Aku sejujurnya tidak mengerti mengapa manusia masih berharap hanya untuk kecewa. Aku tidak mengerti mengapa harapan sulit sirna, meskipun kecewa di depan mata.

Banyak hal datang menumbuhkan harapan, kemudian memetik dan meninggalkan kekecewaan. Ada yang menunggu bunga (harapan) itu tumbuh, tetapi ada juga yang tak sengaja atau sengaja memetiknya sebelum bunga hadir memeriahkan kehidupan. Mengherankan memang, mereka tahu persis kapan akan dipetik, tetapi masih saja mengharap tumbuh. Mengherankan memang, harapan berujung kekecewaan, tetapi masih saja dilakukan. Begitu lah mungkin manusia dengan keras kepalanya.

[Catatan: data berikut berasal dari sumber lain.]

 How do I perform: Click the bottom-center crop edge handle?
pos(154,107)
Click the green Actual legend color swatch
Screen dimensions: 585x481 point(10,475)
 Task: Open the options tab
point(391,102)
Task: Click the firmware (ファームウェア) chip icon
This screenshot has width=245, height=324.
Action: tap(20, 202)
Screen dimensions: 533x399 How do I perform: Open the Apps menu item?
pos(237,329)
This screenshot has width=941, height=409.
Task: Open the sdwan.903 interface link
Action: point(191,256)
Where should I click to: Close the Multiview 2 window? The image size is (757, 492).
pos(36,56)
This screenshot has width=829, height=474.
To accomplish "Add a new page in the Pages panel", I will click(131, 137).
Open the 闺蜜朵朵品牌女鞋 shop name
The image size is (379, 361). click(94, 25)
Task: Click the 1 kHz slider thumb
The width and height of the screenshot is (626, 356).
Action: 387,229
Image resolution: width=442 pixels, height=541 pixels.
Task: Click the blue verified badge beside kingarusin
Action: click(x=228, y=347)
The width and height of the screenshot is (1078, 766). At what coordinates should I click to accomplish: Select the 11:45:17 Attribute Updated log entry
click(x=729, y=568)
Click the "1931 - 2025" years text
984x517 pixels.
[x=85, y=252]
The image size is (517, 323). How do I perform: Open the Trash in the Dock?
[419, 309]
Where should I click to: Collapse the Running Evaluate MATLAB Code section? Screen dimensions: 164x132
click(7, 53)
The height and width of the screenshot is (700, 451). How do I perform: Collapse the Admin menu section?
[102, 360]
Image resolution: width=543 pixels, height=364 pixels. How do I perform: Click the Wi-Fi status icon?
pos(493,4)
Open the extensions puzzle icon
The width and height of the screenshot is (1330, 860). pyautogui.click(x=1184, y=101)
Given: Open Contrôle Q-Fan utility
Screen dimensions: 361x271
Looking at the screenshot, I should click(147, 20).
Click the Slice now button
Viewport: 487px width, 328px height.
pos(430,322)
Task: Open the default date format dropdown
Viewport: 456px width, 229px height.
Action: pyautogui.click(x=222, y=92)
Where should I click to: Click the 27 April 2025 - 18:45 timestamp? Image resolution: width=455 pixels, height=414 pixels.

Kutipan-kutipan menyebutkan berharap pada sesuatu selain diri-Nya, terlebih manusia, sebaiknya dihindari, sebab akan menimbulkan luka di hati. Sudah seharusnya kita berserah diri, kepada Yang Maha Membolak-balikkan hati.
Namun, mungkin aku memang jiwa yang penuh dosa karena masih saja keras kepala. Sedihnya lagi, keras hati. Rasanya sulit sekali untuk menerapkannya hingga terpatri.

Aku memahami betul dia yang terbangun dari tidurnya dan berharap rasa kecewa semalam telah bersemayam. Aku memahami perasaannya, sungguh. Mungkin terdengar lemah, tapi memang begitu lah.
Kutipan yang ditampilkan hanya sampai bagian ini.